Nyassimo JamillahNyassimo Jamillah lives in the remote and rural District of Buliisa in Uganda. Hundreds of kilometres from the capital and with no local road network, its village communities feel well and truly cut off from the rest of the country. Bordered on the west by Lake Albert, the livelihoods of the local people depend on a precarious relationship with lake and land (fishing and tobacco cultivation being their main sources of income).

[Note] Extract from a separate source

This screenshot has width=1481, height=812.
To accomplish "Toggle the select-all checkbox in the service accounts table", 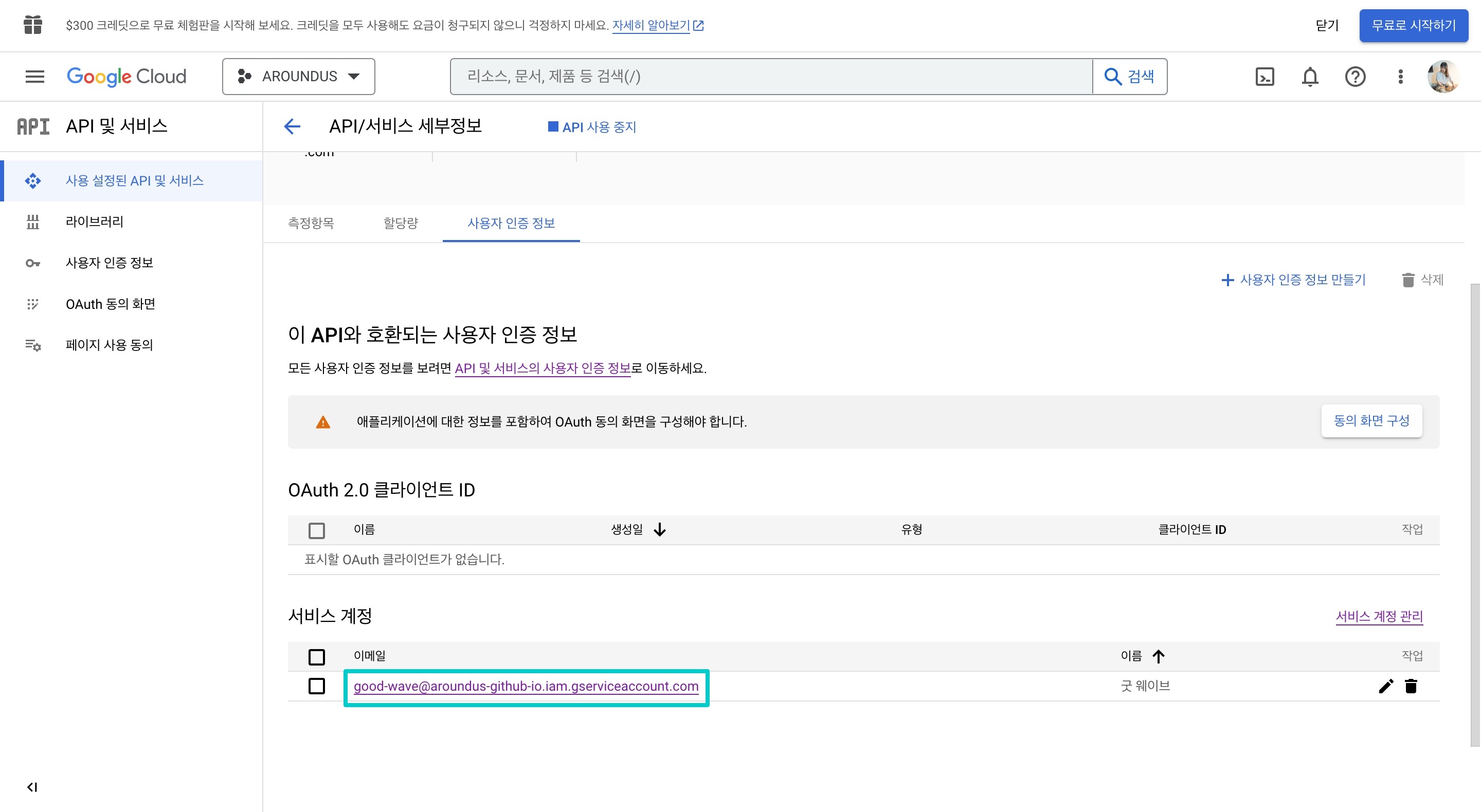I will pyautogui.click(x=317, y=656).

The district has been badly hit by the HIV/AIDS epidemic, with 26% of its population currently affected by the virus (compared with a national average of 6.4% of the population). The reasons are complex, but the sex trade that exists amongst Lake Albert's fishing communities and the large number of people displaced by wars in the Democratic Republic of Congo and northern Uganda are significant contributory factors. The result is an orphan population of over 16,000. The poverty, emotional devastation, and other hardships brought about by losing one's parents means that the care and protection of orphans in Buliisa, as elsewhere in Uganda, should be of paramount importance. But financial resources are limited. Also, because of its remote location the district is among those considered hard to reach by the government and as a result not enough is done to support its vulnerable children.

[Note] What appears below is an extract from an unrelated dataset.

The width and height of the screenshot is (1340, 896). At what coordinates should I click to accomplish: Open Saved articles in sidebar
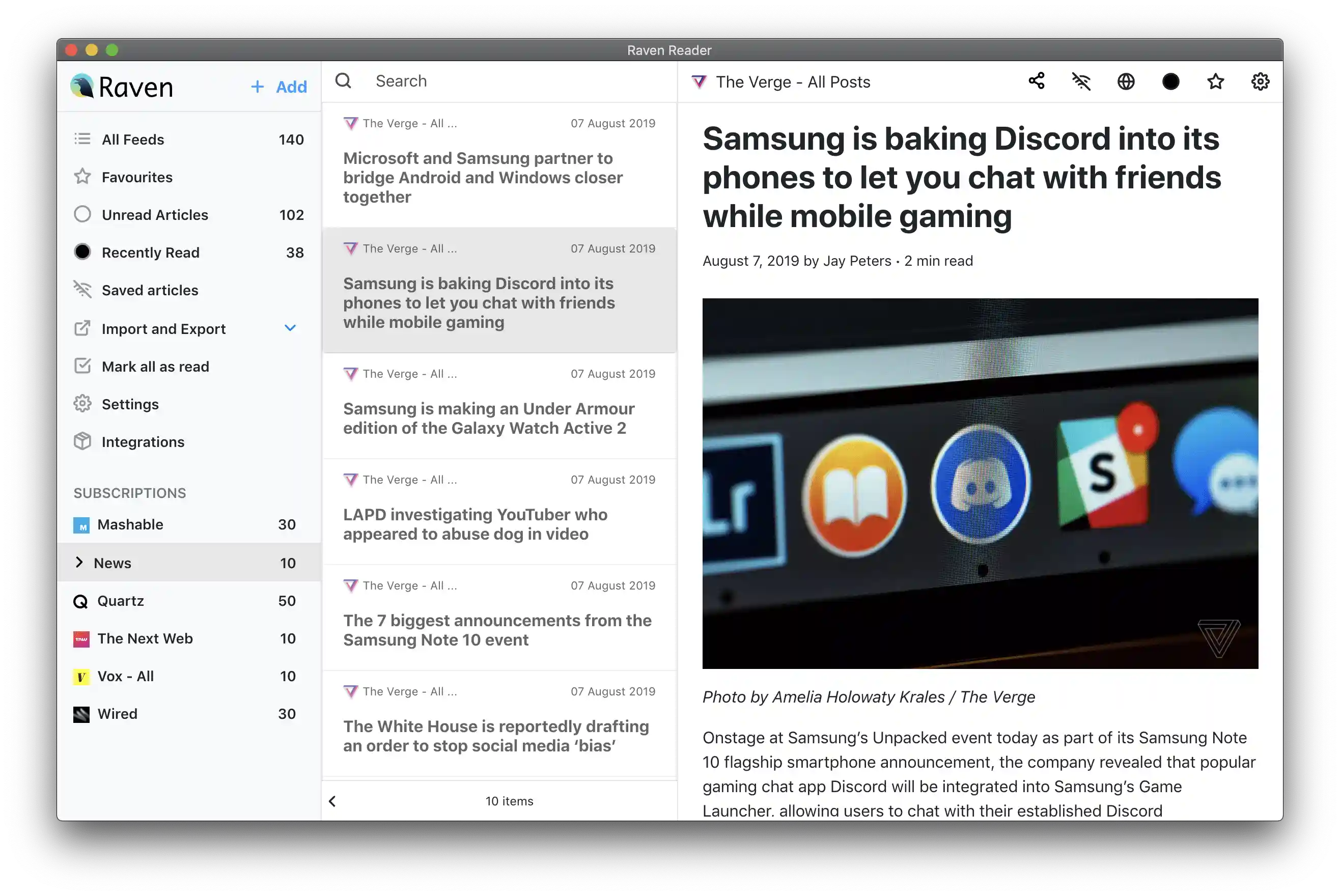(x=150, y=290)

A mother of six, Jamillah provides for the basic needs of her children through her meagre farming income. She became the sole provider to the family when her husband passed away:

"The turning point in my life was in April 2005 when my husband died after suffering a long illness due to HIV/AIDS. We were left poorer as most of the assets we had bought over the years were sold off to save his life. But it was in vain. Now I provide every need in this household".

The Buliisa Orphans Project is addressing the need for support. Its goal is to improve the lives of orphans and vulnerable children by encouraging income generation through Village Savings and Loans Associations and better diet by donating seeds and training farmers in more modern agricultural practices. Gardens are supplying families who care for orphans with the nutrition they need. In addition, the project promotes child protection awareness by educating the carers and their children about children's rights.

Jamillah's sons with cassavaJamillah says, "Before support from the Buliisa Orphans Project, life was hard to live. It was hard for me to provide food daily to my family, access medical care and school materials for my children. I depended on casual work whenever an opportunity showed up. Our light of hope was seen when Build Africa, through the Orphans Project, started supplying me cassava stems and bean seeds and training me in the methods of the Village Savings and Loan Association.  Now we have food and financial help to support the orphans and vulnerable children in our families."

Jamilla's life has been turned around. Used to the precarious life of a subsistence farmer, she now hopes to increase her agricultural production, selling surplus produce to improve the family income. With this newly found income she can send her children to school. She can also dare to hope that their ambitions will come true:

"We work together as a family and I am trying to teach my children to understand the value of education. Every day after school I try to help my children understand what they learnt at school. All of the older children have a dream: Abdu wants to be an aeroplane engineer, Zabair wants to a bus driver, Sulaiman wants to be a teacher and Jamillah (my only daughter) wants to be a nurse".